Lines from the one containing "You are a computer-use agent. Image" through the last line of the material below: print these exactly, and only these.

<<<<

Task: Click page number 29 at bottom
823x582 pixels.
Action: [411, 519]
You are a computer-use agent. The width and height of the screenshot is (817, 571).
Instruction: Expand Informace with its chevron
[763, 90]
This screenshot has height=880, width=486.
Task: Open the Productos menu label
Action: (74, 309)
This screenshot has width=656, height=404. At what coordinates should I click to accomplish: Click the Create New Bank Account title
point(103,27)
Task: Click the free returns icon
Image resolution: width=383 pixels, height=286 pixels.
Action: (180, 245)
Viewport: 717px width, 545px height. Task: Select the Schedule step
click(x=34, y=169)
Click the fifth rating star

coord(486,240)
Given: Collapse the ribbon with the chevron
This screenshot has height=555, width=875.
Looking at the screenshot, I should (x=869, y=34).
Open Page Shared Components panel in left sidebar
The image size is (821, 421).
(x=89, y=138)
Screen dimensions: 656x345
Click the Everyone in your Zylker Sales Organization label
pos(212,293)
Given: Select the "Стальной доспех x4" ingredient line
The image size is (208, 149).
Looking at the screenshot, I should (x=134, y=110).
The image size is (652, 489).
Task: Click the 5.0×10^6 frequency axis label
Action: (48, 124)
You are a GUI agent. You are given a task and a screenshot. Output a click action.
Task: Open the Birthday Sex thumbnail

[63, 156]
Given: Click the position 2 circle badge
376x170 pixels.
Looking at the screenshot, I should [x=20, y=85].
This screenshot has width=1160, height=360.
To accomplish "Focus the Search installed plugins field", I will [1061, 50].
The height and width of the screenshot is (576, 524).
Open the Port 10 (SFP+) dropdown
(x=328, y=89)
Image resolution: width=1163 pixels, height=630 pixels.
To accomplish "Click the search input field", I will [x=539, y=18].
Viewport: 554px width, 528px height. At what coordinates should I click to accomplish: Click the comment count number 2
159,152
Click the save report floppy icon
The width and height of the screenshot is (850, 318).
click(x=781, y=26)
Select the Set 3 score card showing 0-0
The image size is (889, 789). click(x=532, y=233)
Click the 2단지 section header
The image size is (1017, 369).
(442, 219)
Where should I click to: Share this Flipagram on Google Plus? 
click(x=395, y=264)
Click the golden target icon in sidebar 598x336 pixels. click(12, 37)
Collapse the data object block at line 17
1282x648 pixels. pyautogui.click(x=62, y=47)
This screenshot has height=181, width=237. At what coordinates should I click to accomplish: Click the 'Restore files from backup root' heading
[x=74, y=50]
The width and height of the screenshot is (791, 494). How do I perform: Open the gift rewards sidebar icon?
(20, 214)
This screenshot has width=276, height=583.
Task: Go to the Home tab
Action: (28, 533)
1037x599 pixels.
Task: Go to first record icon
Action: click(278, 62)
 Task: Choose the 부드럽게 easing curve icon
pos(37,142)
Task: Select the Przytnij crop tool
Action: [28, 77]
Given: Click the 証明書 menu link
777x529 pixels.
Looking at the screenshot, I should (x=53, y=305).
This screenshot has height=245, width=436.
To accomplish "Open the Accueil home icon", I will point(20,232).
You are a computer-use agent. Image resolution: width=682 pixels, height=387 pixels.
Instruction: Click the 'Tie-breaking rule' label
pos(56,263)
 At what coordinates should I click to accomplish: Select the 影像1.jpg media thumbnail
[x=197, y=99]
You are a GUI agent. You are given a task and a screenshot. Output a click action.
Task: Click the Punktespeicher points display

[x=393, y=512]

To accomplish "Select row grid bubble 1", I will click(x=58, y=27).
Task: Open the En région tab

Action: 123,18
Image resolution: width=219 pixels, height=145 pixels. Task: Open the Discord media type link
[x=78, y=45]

>>>>

> _Solution to this problem_
You are a computer-use agent. Image resolution: width=682 pixels, height=387 pixels.
Instruction: Click the 'Tie-breaking rule' label
pos(56,263)
 At what coordinates should I click to accomplish: Select the 影像1.jpg media thumbnail
[x=197, y=99]
You are a GUI agent. You are given a task and a screenshot. Output a click action.
Task: Click the Punktespeicher points display

[x=393, y=512]

To accomplish "Select row grid bubble 1", I will click(x=58, y=27).
Task: Open the En région tab

Action: 123,18
Image resolution: width=219 pixels, height=145 pixels. Task: Open the Discord media type link
[x=78, y=45]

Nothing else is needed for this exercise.